## Activity
Only one stretch of the data below should be repeated: the lines from the line containing "The width and height of the screenshot is (644, 184)." through the line containing "Task: Click the Suivant button", inclusive, exactly as they are.

Stored data entries
-- Opening Marker --
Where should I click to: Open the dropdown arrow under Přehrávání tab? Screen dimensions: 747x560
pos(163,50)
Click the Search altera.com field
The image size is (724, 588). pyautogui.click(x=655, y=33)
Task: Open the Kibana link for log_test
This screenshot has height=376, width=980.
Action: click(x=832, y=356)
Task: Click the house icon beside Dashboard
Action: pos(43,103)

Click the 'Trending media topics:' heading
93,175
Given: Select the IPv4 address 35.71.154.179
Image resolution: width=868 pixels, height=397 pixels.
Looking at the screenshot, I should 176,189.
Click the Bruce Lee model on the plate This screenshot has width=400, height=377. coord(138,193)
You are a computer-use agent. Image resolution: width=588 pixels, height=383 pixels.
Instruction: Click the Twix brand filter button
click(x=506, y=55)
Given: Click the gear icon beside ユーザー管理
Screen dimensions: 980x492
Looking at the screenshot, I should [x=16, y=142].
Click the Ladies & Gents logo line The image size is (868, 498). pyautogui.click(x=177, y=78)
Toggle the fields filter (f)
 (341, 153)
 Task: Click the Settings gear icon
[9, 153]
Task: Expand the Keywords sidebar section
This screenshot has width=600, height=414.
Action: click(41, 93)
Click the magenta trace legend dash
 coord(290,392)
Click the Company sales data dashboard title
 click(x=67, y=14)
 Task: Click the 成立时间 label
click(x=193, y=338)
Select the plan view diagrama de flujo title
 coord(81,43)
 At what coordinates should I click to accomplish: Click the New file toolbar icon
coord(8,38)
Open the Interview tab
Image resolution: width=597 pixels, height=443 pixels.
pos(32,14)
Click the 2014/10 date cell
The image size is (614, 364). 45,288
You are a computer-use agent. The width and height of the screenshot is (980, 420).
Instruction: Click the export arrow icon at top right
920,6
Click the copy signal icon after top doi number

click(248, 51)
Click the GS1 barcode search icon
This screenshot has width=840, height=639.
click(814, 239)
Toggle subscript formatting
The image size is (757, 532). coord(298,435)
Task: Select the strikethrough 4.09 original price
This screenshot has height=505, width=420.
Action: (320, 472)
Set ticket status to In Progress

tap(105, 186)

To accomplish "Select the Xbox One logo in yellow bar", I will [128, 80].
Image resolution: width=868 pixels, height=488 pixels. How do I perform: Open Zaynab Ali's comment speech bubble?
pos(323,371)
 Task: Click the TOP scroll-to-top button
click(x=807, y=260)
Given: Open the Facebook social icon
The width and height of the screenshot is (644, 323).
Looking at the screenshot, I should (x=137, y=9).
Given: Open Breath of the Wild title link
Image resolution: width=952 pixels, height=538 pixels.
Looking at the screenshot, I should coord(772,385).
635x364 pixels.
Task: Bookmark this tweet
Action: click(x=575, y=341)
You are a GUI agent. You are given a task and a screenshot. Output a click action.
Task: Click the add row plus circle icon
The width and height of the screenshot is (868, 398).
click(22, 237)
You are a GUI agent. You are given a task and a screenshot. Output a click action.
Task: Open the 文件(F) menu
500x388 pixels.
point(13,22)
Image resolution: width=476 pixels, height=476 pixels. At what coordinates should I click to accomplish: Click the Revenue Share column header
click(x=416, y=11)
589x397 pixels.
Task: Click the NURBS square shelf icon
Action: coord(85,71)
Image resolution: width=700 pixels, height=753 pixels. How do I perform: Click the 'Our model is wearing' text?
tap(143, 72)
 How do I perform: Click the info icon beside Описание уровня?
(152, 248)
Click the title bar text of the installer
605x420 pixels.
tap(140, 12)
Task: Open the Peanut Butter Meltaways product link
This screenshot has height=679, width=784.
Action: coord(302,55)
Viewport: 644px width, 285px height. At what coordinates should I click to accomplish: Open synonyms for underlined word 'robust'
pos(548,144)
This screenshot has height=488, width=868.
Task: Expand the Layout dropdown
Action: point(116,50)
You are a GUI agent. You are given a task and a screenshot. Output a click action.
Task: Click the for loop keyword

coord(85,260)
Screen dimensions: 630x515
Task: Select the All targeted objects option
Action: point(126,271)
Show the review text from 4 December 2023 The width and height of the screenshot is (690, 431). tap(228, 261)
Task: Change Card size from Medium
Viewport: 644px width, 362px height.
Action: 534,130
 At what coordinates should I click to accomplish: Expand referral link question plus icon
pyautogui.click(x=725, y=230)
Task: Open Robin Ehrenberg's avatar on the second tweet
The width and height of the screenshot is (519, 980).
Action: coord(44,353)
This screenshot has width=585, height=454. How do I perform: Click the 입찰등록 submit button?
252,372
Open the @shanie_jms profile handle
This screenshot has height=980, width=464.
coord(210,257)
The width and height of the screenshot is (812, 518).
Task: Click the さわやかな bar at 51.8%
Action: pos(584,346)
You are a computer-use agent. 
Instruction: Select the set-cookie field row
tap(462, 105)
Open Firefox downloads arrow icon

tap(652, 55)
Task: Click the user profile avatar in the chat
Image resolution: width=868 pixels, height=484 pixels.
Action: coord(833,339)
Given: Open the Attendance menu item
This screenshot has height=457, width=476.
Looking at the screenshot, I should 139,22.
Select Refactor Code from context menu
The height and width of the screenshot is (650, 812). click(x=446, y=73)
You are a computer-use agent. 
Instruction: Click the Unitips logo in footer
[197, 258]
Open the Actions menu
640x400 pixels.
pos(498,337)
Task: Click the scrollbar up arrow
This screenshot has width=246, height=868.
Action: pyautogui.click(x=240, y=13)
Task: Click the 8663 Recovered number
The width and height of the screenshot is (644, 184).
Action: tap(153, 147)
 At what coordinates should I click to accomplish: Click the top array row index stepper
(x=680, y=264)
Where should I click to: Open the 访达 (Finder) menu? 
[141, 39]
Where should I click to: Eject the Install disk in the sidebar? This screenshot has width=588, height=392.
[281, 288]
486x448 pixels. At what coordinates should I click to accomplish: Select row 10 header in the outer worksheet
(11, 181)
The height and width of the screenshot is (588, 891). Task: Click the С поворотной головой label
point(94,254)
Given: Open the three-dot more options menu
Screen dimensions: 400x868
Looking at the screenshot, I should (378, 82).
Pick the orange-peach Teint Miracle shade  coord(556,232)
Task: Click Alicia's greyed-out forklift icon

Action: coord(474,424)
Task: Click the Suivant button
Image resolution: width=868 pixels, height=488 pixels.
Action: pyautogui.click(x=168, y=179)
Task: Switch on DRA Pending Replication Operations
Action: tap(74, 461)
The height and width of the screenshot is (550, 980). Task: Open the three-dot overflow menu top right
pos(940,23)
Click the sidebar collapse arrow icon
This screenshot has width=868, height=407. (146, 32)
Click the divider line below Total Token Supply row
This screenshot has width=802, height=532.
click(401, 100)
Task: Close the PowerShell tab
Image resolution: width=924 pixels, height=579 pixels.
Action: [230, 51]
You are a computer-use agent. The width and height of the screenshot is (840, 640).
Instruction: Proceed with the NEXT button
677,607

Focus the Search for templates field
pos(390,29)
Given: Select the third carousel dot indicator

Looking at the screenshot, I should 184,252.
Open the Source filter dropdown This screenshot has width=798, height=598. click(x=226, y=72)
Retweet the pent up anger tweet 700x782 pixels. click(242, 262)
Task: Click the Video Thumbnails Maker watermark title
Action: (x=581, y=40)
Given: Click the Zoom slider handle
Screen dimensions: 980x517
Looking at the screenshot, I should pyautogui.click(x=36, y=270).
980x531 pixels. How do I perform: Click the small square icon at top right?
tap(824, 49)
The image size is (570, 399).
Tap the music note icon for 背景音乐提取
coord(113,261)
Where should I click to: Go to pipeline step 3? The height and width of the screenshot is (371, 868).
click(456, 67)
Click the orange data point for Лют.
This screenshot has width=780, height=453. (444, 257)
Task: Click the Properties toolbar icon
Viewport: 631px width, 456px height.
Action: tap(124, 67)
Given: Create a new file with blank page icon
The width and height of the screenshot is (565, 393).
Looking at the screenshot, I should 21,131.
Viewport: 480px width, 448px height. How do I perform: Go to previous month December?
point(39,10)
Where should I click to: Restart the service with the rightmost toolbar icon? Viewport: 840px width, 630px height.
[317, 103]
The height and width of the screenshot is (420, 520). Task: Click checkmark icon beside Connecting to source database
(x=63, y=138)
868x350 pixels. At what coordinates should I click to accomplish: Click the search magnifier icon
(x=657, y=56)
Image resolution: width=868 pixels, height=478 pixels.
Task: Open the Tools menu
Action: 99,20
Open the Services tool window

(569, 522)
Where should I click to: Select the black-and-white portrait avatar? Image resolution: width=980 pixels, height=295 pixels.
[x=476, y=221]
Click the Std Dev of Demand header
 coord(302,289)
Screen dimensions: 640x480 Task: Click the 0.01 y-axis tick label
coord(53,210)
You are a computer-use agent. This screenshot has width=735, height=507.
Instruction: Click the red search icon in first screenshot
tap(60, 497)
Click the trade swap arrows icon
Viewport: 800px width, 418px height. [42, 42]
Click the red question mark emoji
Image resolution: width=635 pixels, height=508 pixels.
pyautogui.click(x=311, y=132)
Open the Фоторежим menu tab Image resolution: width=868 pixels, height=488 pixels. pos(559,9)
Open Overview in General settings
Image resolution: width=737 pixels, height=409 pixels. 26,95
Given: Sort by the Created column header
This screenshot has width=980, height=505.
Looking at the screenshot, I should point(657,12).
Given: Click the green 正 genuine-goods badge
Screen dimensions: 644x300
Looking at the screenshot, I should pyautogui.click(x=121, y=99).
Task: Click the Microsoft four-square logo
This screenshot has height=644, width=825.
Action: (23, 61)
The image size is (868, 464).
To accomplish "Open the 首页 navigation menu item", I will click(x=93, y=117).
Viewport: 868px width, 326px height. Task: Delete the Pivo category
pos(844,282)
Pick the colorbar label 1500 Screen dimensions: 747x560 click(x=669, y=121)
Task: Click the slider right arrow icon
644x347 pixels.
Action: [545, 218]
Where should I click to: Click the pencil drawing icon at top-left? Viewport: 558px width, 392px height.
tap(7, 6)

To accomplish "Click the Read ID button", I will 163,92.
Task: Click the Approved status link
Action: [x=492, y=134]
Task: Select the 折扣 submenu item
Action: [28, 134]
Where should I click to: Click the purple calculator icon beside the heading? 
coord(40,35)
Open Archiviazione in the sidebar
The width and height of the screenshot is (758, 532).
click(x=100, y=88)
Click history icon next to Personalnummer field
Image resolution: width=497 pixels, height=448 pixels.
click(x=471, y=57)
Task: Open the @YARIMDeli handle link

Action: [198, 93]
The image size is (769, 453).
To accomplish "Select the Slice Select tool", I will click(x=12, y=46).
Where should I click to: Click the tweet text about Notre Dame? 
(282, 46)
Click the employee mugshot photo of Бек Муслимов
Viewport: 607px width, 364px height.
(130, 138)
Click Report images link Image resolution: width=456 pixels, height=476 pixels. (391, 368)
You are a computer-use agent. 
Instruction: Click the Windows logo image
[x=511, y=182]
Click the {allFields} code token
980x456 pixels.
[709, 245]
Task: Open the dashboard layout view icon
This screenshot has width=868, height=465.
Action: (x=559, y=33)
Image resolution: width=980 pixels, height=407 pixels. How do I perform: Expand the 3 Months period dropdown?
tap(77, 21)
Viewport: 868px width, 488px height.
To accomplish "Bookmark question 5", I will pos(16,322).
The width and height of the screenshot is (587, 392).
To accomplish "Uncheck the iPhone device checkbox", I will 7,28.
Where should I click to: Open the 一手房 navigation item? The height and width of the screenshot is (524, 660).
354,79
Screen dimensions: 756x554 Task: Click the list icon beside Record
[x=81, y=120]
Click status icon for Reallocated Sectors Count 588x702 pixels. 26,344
-- Closing Marker --
## Response
The width and height of the screenshot is (644, 184).
Action: tap(153, 147)
 At what coordinates should I click to accomplish: Click the top array row index stepper
(x=680, y=264)
Where should I click to: Open the 访达 (Finder) menu? 
[141, 39]
Where should I click to: Eject the Install disk in the sidebar? This screenshot has width=588, height=392.
[281, 288]
486x448 pixels. At what coordinates should I click to accomplish: Select row 10 header in the outer worksheet
(11, 181)
The height and width of the screenshot is (588, 891). Task: Click the С поворотной головой label
point(94,254)
Given: Open the three-dot more options menu
Screen dimensions: 400x868
Looking at the screenshot, I should (378, 82).
Pick the orange-peach Teint Miracle shade  coord(556,232)
Task: Click Alicia's greyed-out forklift icon

Action: coord(474,424)
Task: Click the Suivant button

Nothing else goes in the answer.